##### DATA

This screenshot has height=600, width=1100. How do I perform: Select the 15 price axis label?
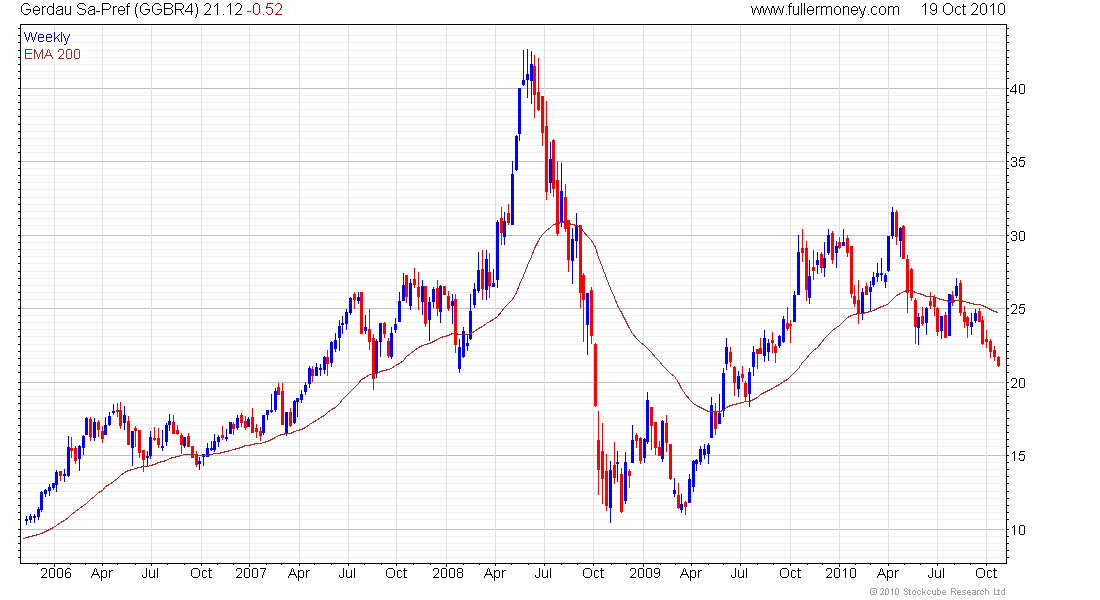point(1017,456)
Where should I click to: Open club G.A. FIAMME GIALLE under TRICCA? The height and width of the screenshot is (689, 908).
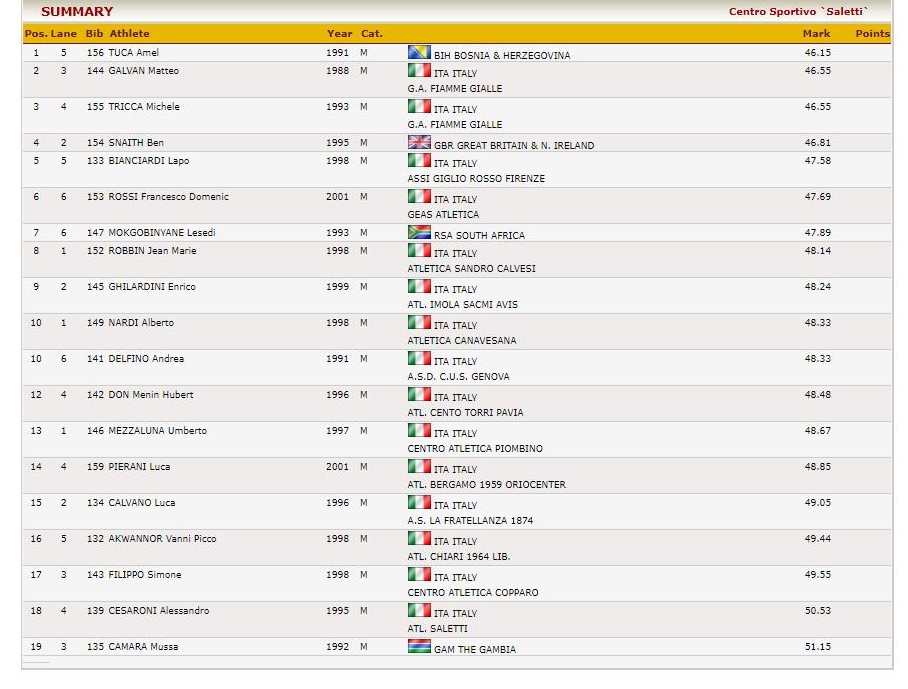click(455, 125)
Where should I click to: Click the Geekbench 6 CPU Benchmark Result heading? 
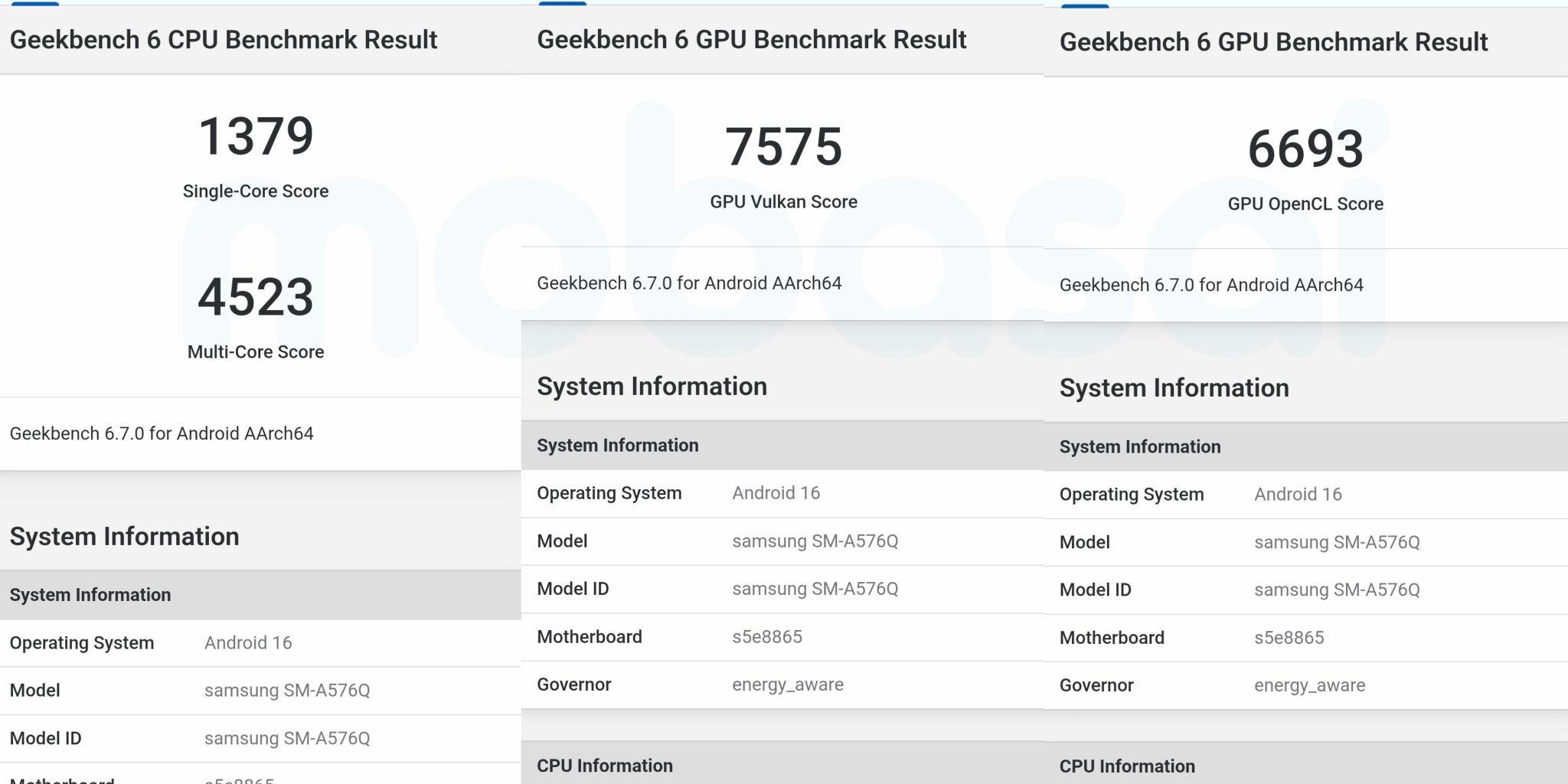(223, 40)
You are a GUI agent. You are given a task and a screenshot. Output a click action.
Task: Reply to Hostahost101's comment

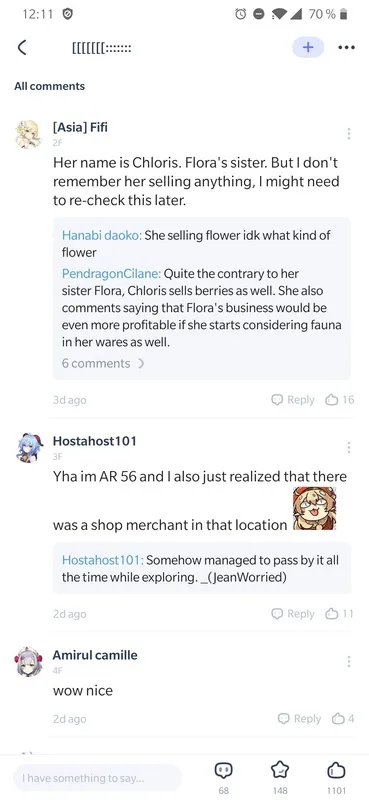pos(293,613)
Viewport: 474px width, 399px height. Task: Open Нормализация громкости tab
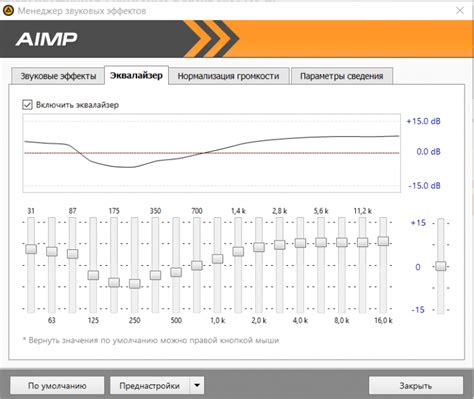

##########

◆ **OBJECTIVE**:
Output every one of the rows above word for word, leaving out the pictures.

◆ **FULL SOLUTION**:
This screenshot has height=600, width=1100. How do I perform: Select the 15 price axis label?
point(1017,456)
Where should I click to: Open club G.A. FIAMME GIALLE under TRICCA? The height and width of the screenshot is (689, 908).
click(455, 125)
Where should I click to: Click the Geekbench 6 CPU Benchmark Result heading? 
(223, 40)
You are a GUI agent. You are given a task and a screenshot. Output a click action.
Task: Reply to Hostahost101's comment

pos(293,613)
Viewport: 474px width, 399px height. Task: Open Нормализация громкости tab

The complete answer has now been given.